I started suspecting I was facing some kind of underlying race condition where the devices would get assigned/locked during the device creation process. So I started googling for "mdadm create race" and I finally found a post that tipped me off. While it didn't provide the solution, the post put me on the right track by mentioning udev and it took only a few more minutes to narrow down on the solution: disabling udev events during device creation to avoid contention on device handles.
So now our script goes something like:
$ udevadm control --stop-exec-queue
$ mdadm --create /dev/md0 --run --level=0 --raid-devices=4 ...
$ udevadm control --start-exec-queue
And we now have consistent reliable device creation.

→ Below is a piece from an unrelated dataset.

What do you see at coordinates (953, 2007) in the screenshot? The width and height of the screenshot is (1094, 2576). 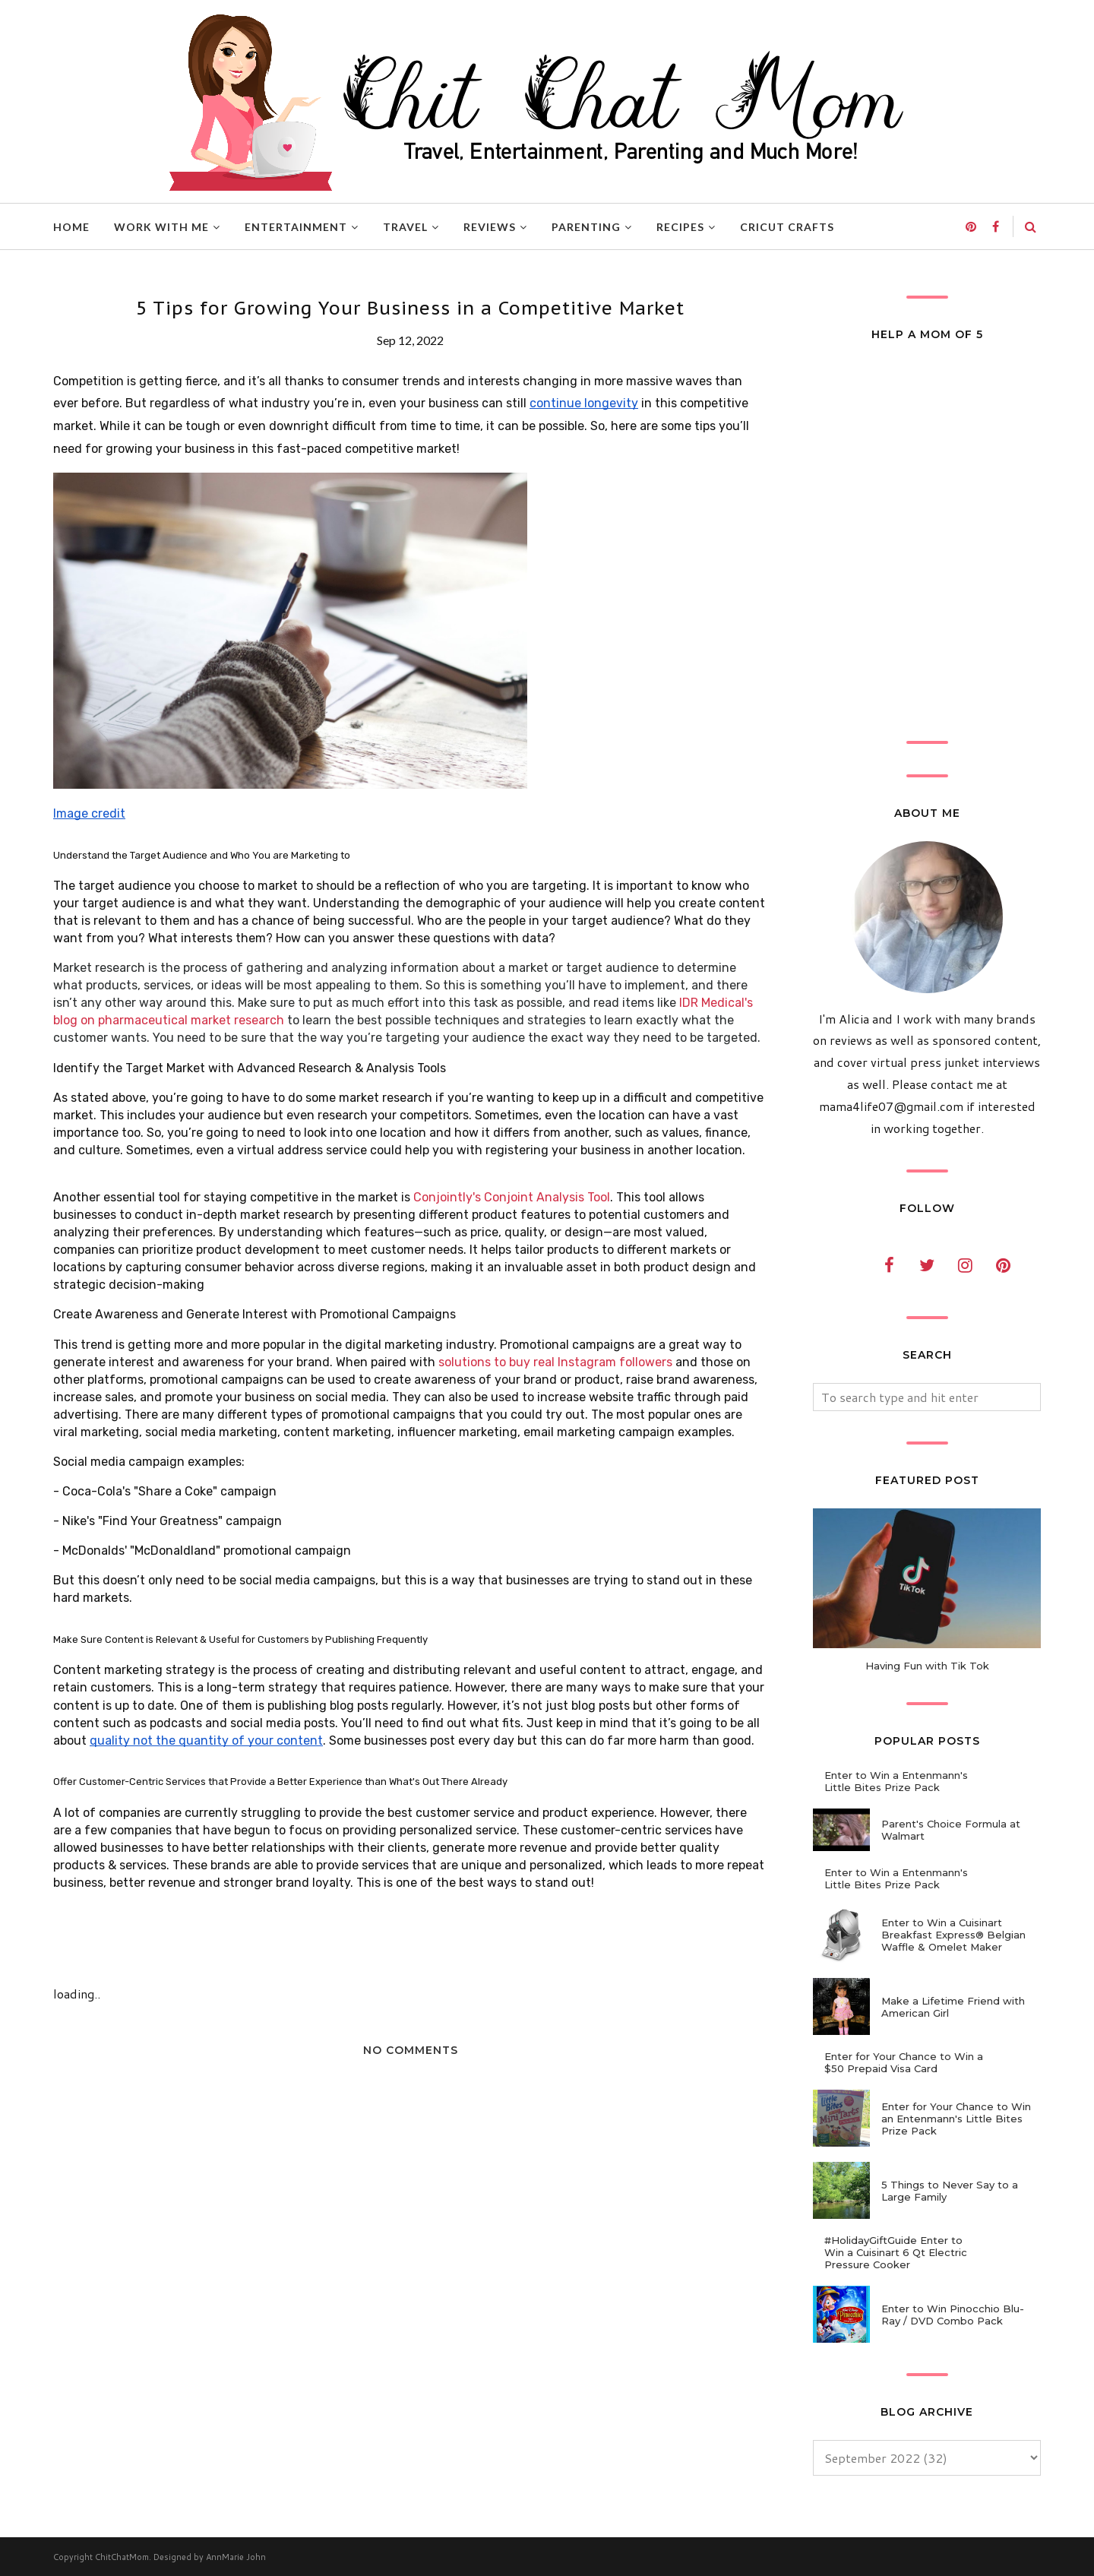 I see `Make a Lifetime Friend with American Girl` at bounding box center [953, 2007].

Hopefully this blog post will help other passers-by with a similar problem. Good luck!
9 comments:
Thank a lot for the post! I had been pulling my hair out trying to solve this issue setting up an NAS.
Thank you so much! It took me a while to find this solution via google. I'm surprised it's not more prevalent around the web.
Very useful. I was going mad. Thanks a lot.
I was having this same issue! Thank you!
Wow, seems like you saved my life here. Thanks a lot !
Thank you so much! This has been a huge issue for us. Now it's solved.
Thanks for the udevadm tip. I also could understand why mdadm would report devices as busy, even though nothing was using (no dmraid, not device mapper).
Wonderful! I was going mad looking for the source of intermittent failures in Chef's mdadm provider on EC2. You've saved what remains of my hair.